You are continuing to thrive at all of the things a four-year-old should be learning how to do. This morning, on the way to school, you counted to 25 all by yourself. You love to practice writing your letters, and you've become a pro at writing out your own name--although you're still rather indiscriminate about how, exactly, your name should be written across the page--sometimes, it makes it all on one line; more often than not, it's scrawled across three or four lines on the paper. I blame myself for giving you an eight-letter name.
I recently created an "art basket" for you, which includes everything a girl could ask for--crayons, highlighters (pilfered by you from my office), construction paper, stickers, little jewels, and your two most prized possessions these days, safety scissors and Elmer's glue. A little to my neat-freak dismay, you love to cut shapes out of any piece of paper you come across and then glue it to anything that's not moving (the cat didn't really appreciate it). I'm trying to nurture your artistic nature while also keeping my anal-retentive side in check, but sometimes, after picking up the 56th piece of teeny-tiny paper for the day, I mutter to myself, a little. Your art projects are often both creative and hysterical--thus far, you've created a "purse" that you take everywhere with you, that you made out of a plastic produce bag from the grocery store. You made a handle out of twisted-up newspaper and glued that to it, then cut out a bunch of magazine pictures of cats and teddy bears, which you also glued to it. Amazingly, that thing has held up for over a month now. Yesterday, Kenny called me into the room to see your latest project--you drew a picture of a cat, cut it out, and then cut out pictures of shoes and glued them to the where the cat's feet should be. It was quite creative, and one stylish kitty.

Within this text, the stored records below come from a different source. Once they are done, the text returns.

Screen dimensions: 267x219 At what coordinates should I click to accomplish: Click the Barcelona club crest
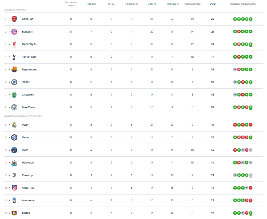click(14, 69)
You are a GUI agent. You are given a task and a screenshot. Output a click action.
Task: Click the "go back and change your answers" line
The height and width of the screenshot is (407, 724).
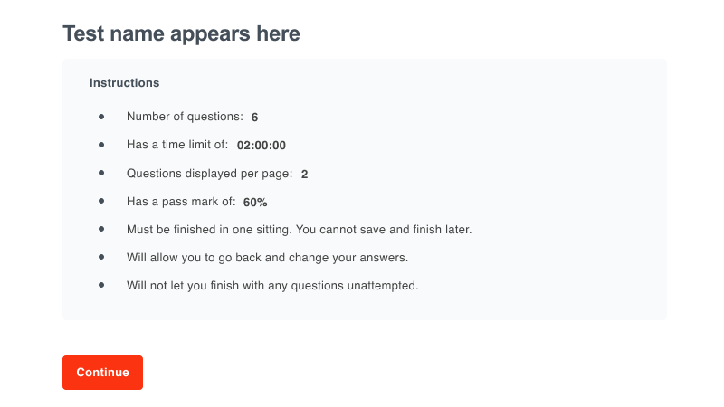click(x=267, y=258)
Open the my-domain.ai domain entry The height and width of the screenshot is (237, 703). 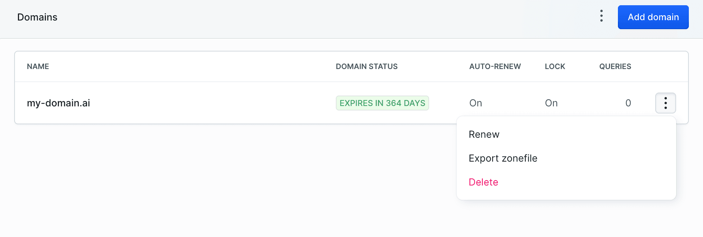click(x=59, y=103)
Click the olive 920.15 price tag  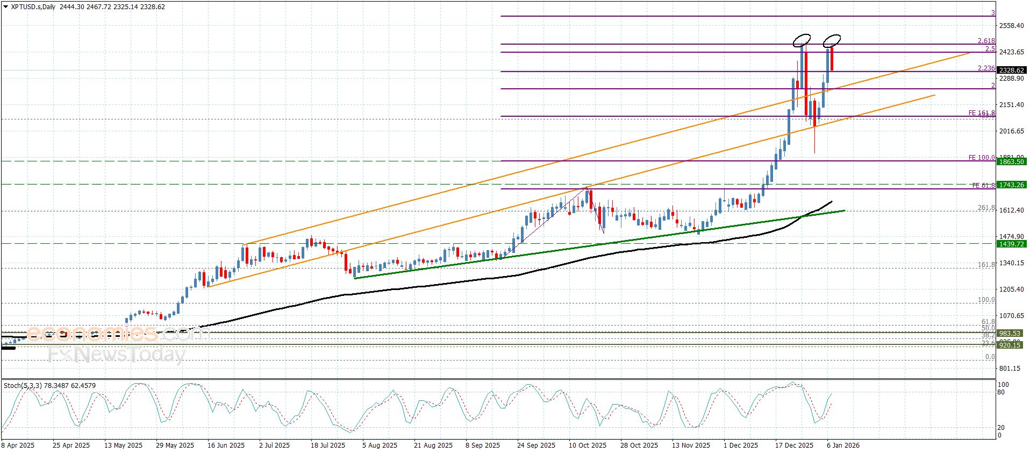click(x=1010, y=345)
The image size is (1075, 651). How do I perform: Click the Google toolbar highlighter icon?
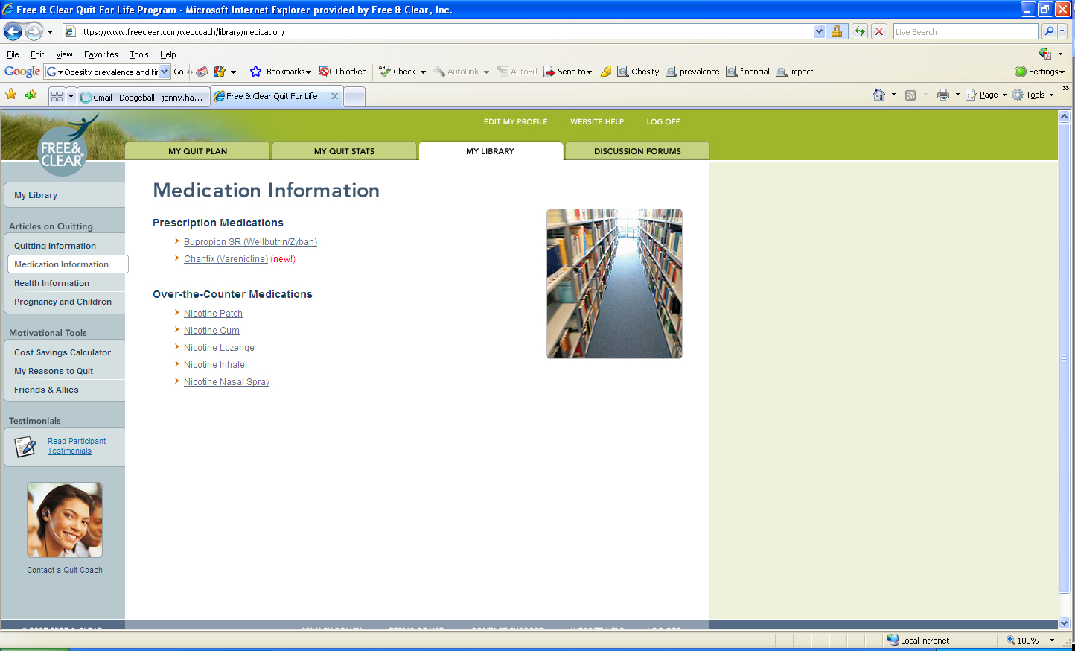click(x=606, y=72)
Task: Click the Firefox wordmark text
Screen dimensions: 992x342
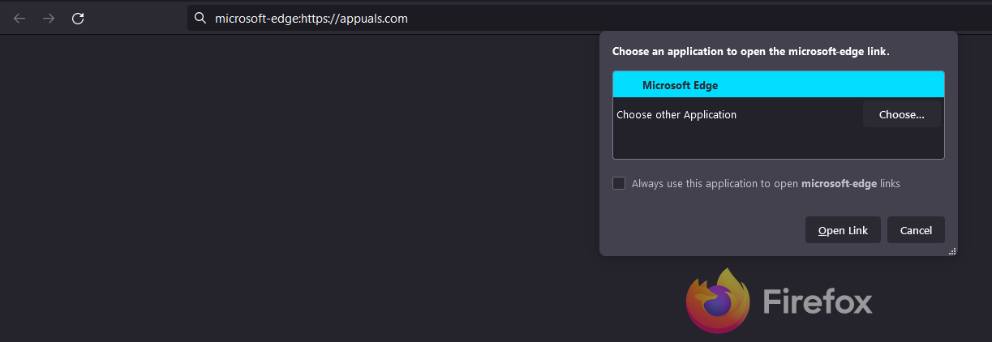Action: pos(818,302)
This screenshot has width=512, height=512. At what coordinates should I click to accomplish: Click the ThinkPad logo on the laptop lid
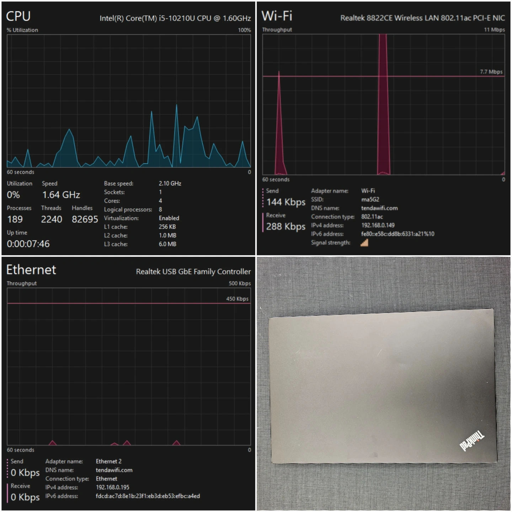tap(471, 441)
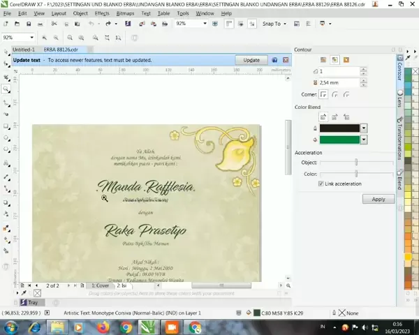Click the contour offset 2,54 mm field

click(337, 83)

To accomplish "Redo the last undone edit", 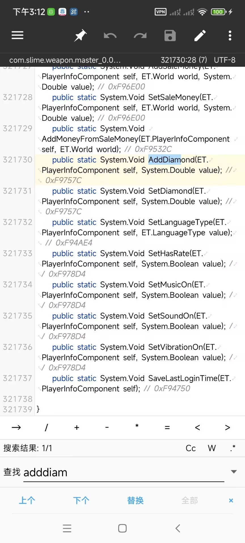I will (x=140, y=36).
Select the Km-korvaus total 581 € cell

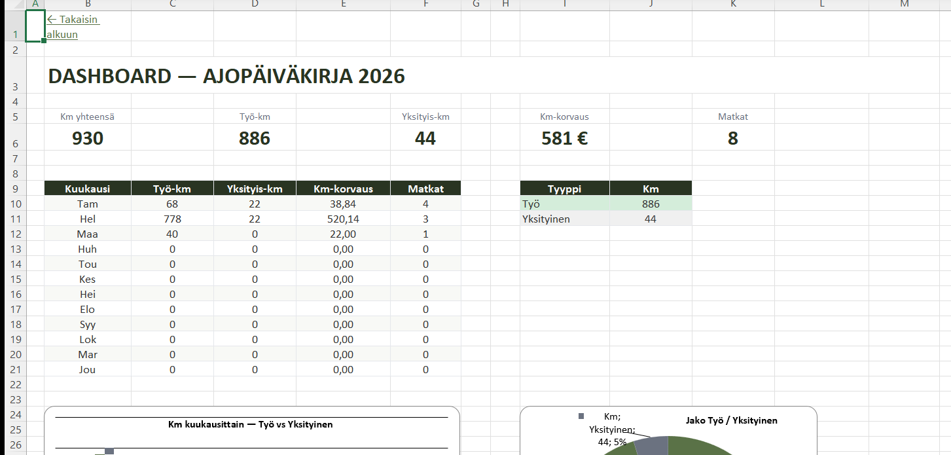click(564, 138)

You're getting big--so big. You weigh about 45 pounds now and are over 3 1/2 feet tall. It's a bit of a struggle to pick you up, and each time I do so, I'm struck with a bit of sadness in knowing that you won't want me to much longer.
The sneakiness gene you inherited from me continues--we recently found a stockpile of old vegetables hidden under a piece of furniture, where you'd secreted them away. It was very hard for me to keep a straight face while talking to you about it, because in my head, I was thinking "That's my girl!"
You still say "bacuter" for computer; I told Kenny last week that it will break my heart when that last little bit of babyness is gone. We were worried that leaving "big soft blankie" at home in order to go off to "big school" might be a challenge, but you've taken it all in stride. Thumb-sucking happens only at night these days, while you're comforting yourself to sleep--I'm sure I'll still have the orthodontia bills to account for, but you're growing up.
I doubt my parenting skills quite frequently--am I practicing "benign neglect" too much? Am I hovering too much? Should I give in, or will that make you spoiled? Should I force the issue, thereby stifling you, or "pick my battles?" Parenting is hard--I don't think anyone realizes how hard it is until they experience it. But at the same time, I look at you and what a happy, well-adjusted, cheerful, talkative, loving, sweet, only occasionally defiant child you are, and I think your dad and I must be doing something right.
I love you, pretty girl, and look forward to more adventures to come.